-- Written request A --
Extract every line of the listing from the one containing "905x504 pixels." through the end of the listing, both included, and reproduce those lines unchanged. Leave the pictures out.

It might be easy for social services supporters in Jackson County to be asking “What if?” in the wake of Tuesday’s election, when residents resoundingly approved creation of a Children’s Services Fund through a new eighth-cent sales tax.

After all, the projected proceeds could have been nearly three times larger, if not for bureaucratic snafus that hampered an effort to help more at-risk kids in the region. But that was not the case in the wake of a victory amid other taxes that went down to defeat.

“We’re pretty excited,” said Lisa Mizell, CEO of the Child Protection Center and a leader of the Jackson Children’s Services Fund Coalition. “I was pretty hopeful that it would pass. We’re very, very grateful to the voters of Jackson County for approving it.”

Approved with 59 percent of the vote, the new tax is expected to generate about $15 million annually for residents of Jackson County. The tax expires in seven years without reapproval from the voters, and Mizell said it should begin generating proceeds in April.

The Statute

A Missouri statute authorizes the creation of the funds to assist children and youth through age 18. Services include temporary shelter for abused or emotionally disturbed youth, services for unwed mothers and unmarried parents, outpatient chemical dependency and psychiatric treatment programs, and home- and community-based family intervention programs.

Proceeds also may be used to provide crisis intervention services and prevention programs that promote healthy lifestyles among children and youth and that strengthen families.

The Jackson County executive will appoint an independent, nine-member citizen board to oversee the fund, comprising at least one member from each of the county’s six legislative districts. The board will determine the procedure and timing for distributing the money.

Caleb Clifford, chief of staff for County Executive Frank White, said White supported the tax to create the fund “and takes very seriously his duty to appoint the board who would oversee it.”

Jackson is the eighth Missouri county to approve a Children’s Services Fund tax, joining St. Charles, St. Louis, Jefferson, Lincoln, Franklin, Boone and Lafayette counties, as well as St. Louis City. The funds generate more than $70 million a year combined.

Funds like that are sorely needed in Jackson and Clay counties, said Robin Winner, another leader of the coalition and executive director of Synergy Services Inc., a Parkville-based mental health agency serving child and adult victims of domestic violence, abuse and neglect.

Winner cited a 2014 study by the University of Missouri-Kansas City, with help from the Mid-America Regional Council, that concluded Jackson and Clay counties combined had a roughly $80 million shortfall for children’s health services.

The time is right to establish the funds in both counties, she said, “because I think there are so many challenges that children are confronting.” Putting off help is not smart, because “the longer we wait, the worse these problems become.”

(Item coordinate data)
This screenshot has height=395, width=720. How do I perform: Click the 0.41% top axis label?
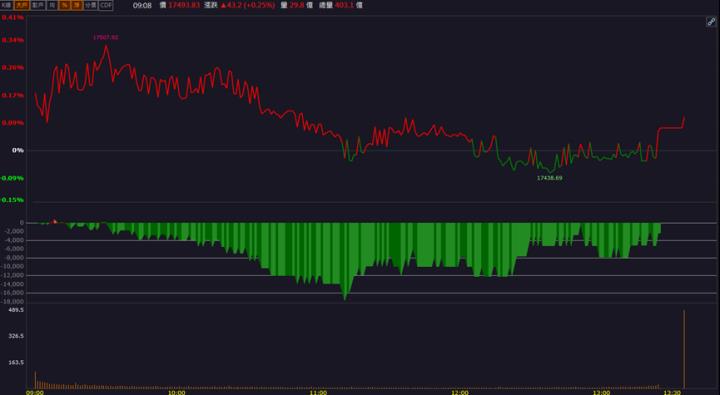coord(12,17)
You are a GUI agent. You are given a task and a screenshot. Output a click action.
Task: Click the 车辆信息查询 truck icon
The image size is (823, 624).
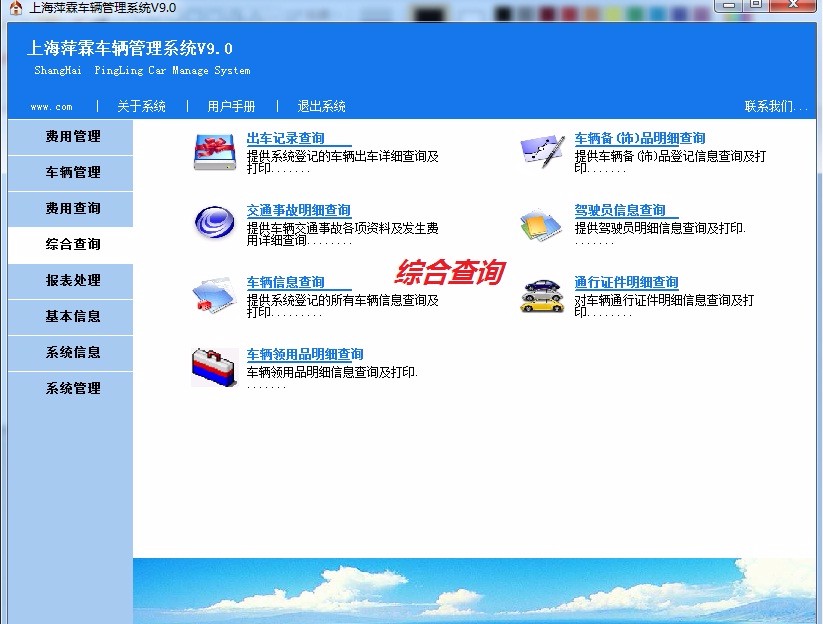click(x=213, y=295)
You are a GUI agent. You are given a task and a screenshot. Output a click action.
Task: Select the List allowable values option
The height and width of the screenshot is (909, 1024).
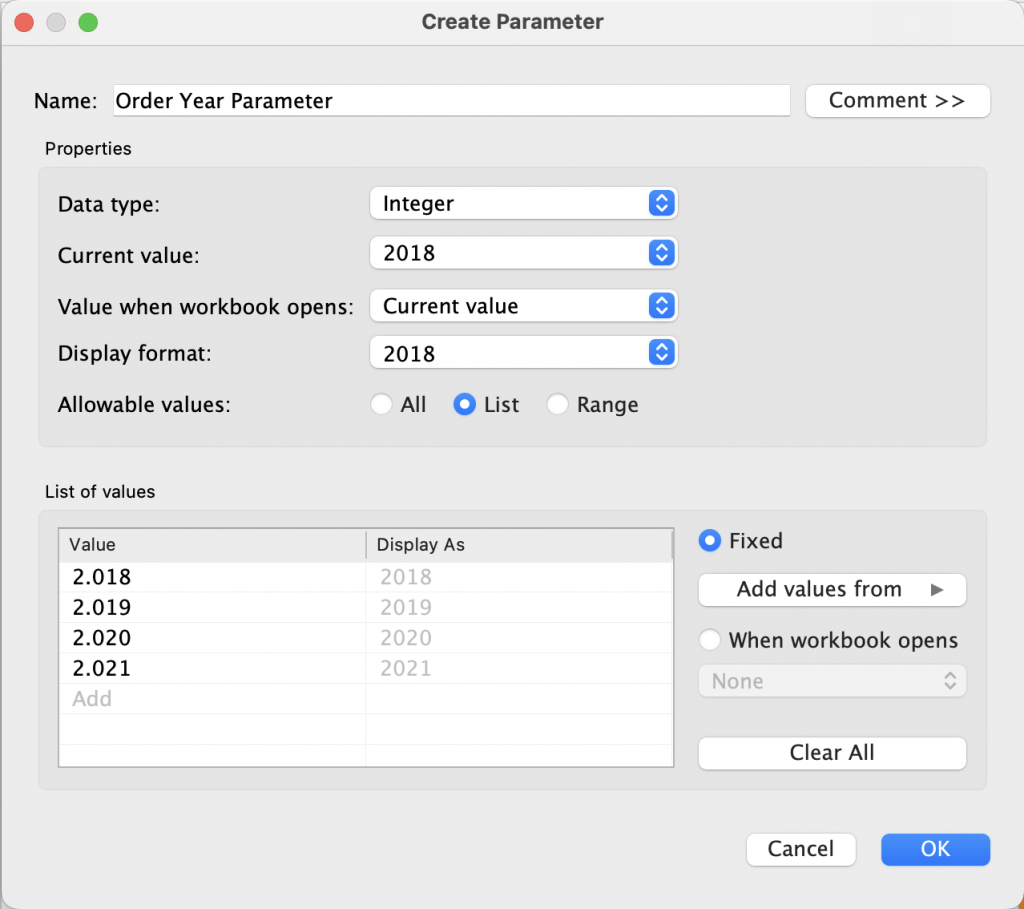(464, 405)
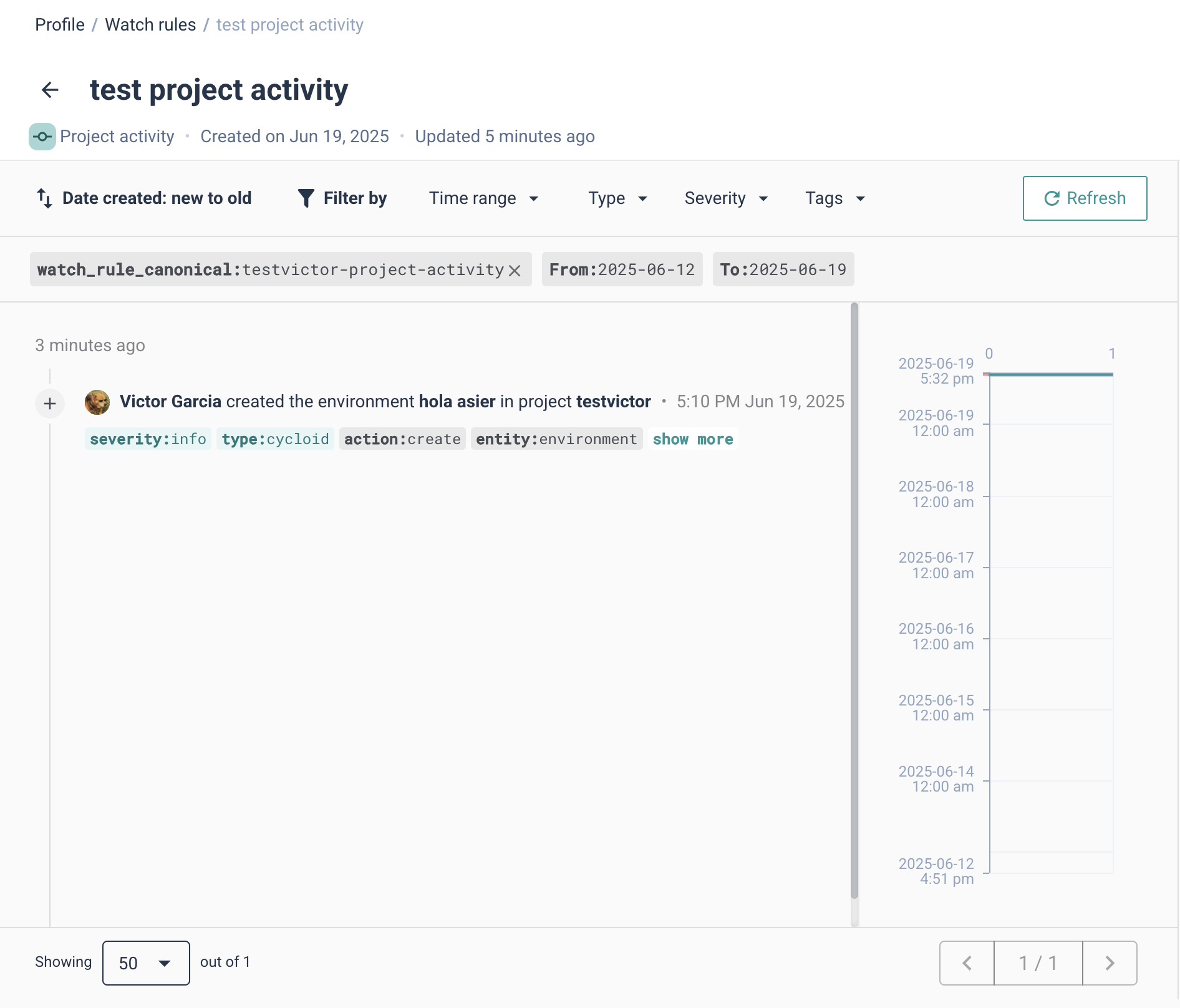The height and width of the screenshot is (1008, 1180).
Task: Click the circular refresh arrow icon
Action: tap(1052, 198)
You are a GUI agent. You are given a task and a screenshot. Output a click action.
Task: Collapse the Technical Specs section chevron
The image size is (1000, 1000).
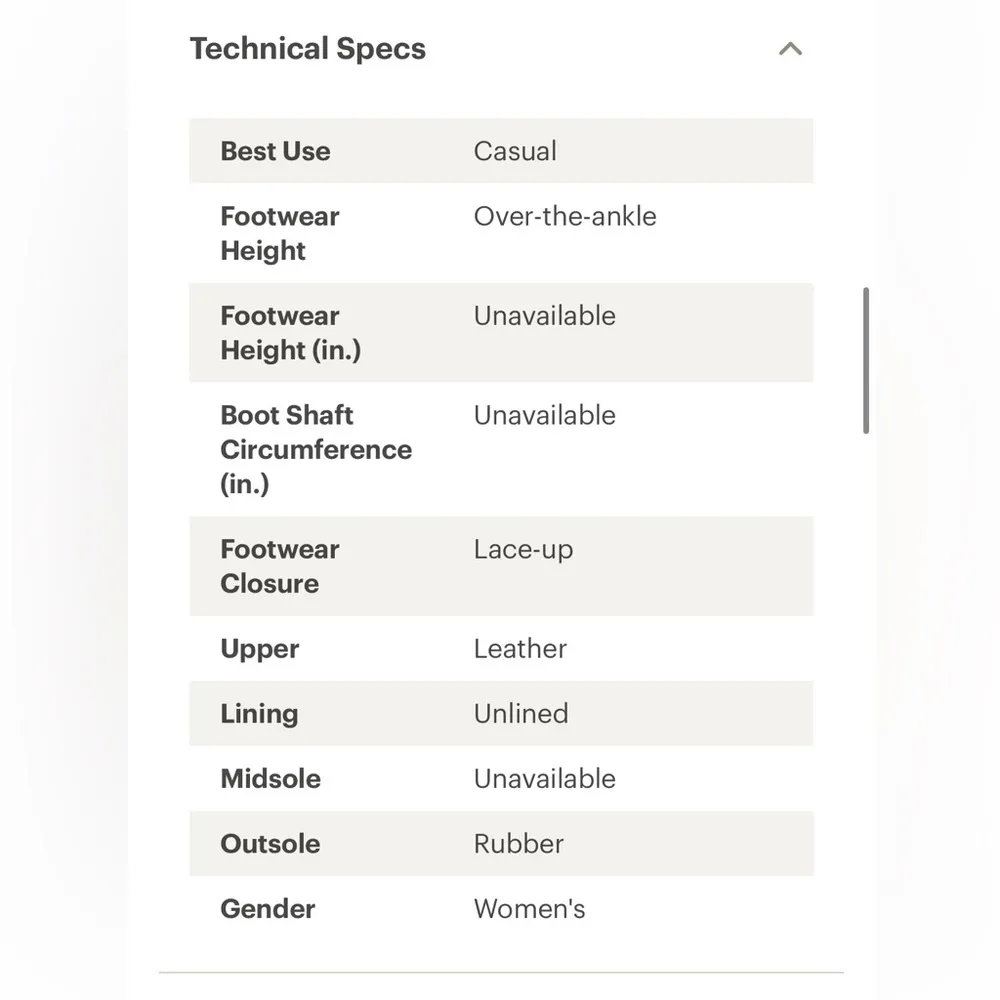pyautogui.click(x=790, y=49)
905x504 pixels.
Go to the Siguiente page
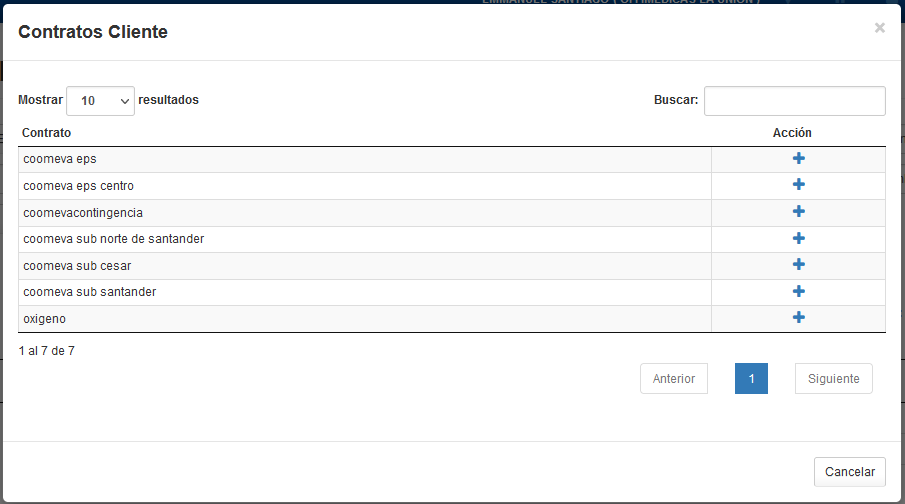833,379
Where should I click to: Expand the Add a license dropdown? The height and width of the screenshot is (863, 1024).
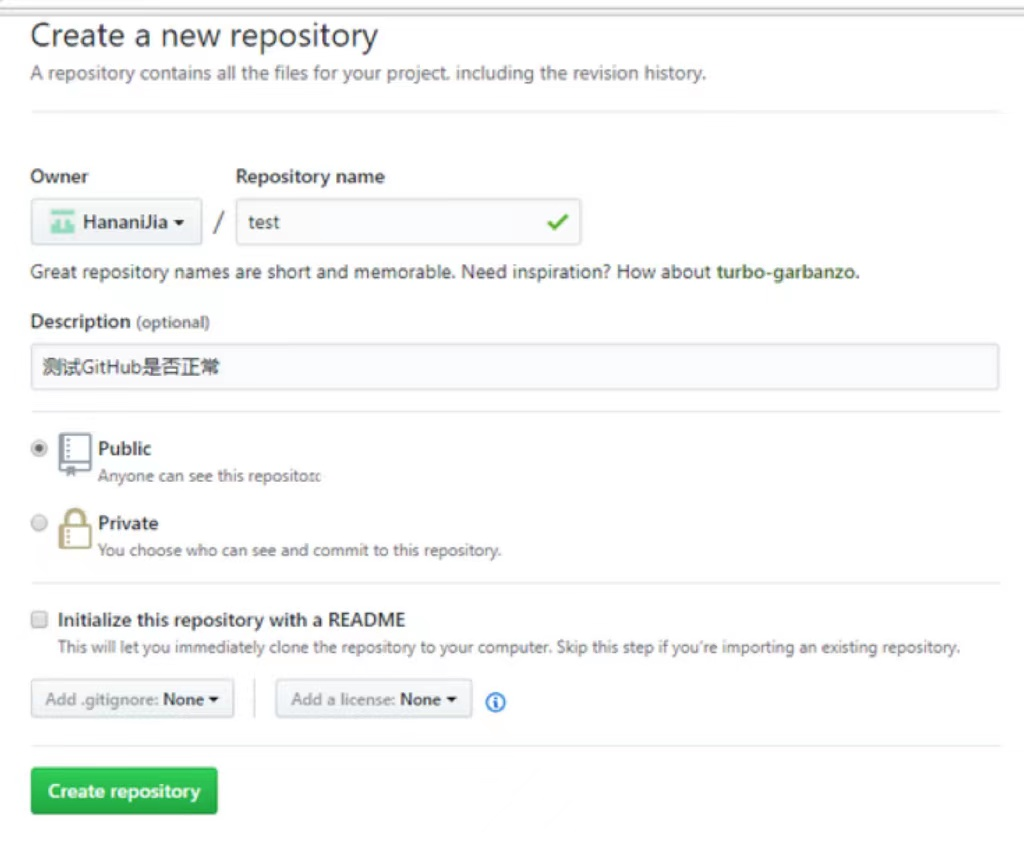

-- Written request B --
Write what comes next in the article about Jackson County's new Children's Services Fund tax, picking up after its final sentence.

-- Task answer A --
905x504 pixels.
Go to the Siguiente page
833,379
Where should I click to: Expand the Add a license dropdown? The height and width of the screenshot is (863, 1024).

-- Task answer B --
Problems in Clay

She referenced Clay County because it was included in the coalition’s initial plans, which called for establishing a quarter-cent sales tax in Jackson and Clay counties, which would have raised about $40 million annually.

But missteps within county government torpedoed the effort in Clay, and similar confusion led to the scaled-back version that appeared on the Jackson County ballot.

In Clay County, the coalition submitted 11,000 signatures to the election board on Aug. 8, one day before the deadline.

About two weeks later, the board determined about a third of the signatures were invalid, which the coalition corrected by gathering more signatures. The election board ultimately certified 8,507 signatures, well above the number that was required.

The petitions then languished, awaiting a procedural move that did not come by the Aug. 30 deadline for the Clay County Commission to act. Election board attorney Jon Krebbs said the panel never received an order from an arm of county government — as required by state statute — to submit the petitions to the commission.

The coalition then failed in its effort for outside intervention when the Clay County Circuit Court and the Western District Court of Appeals rejected its filings.

Jackson County Confusion

In Jackson County, the coalition got derailed by differing interpretations on the proper benchmark for determining the number of signatures that were needed to place the question on the ballot — whether the percentage should be based on the number of county votes cast in the last gubernatorial race or in the last election for county executive.

The coalition was 6,300 signatures short using the gubernatorial benchmark, or 11,300 signatures ahead using the county executive measure

In the end, the coalition asked the Jackson County Legislature to place the measure on the ballot. Legislator Dennis Waits proposed reducing the tax from a quarter-cent to an eighth-cent and limiting it to seven years, and the legislature approved it by an 8-0 vote on Aug. 22.

Prudence dictated the scaled-back approach, Waits said.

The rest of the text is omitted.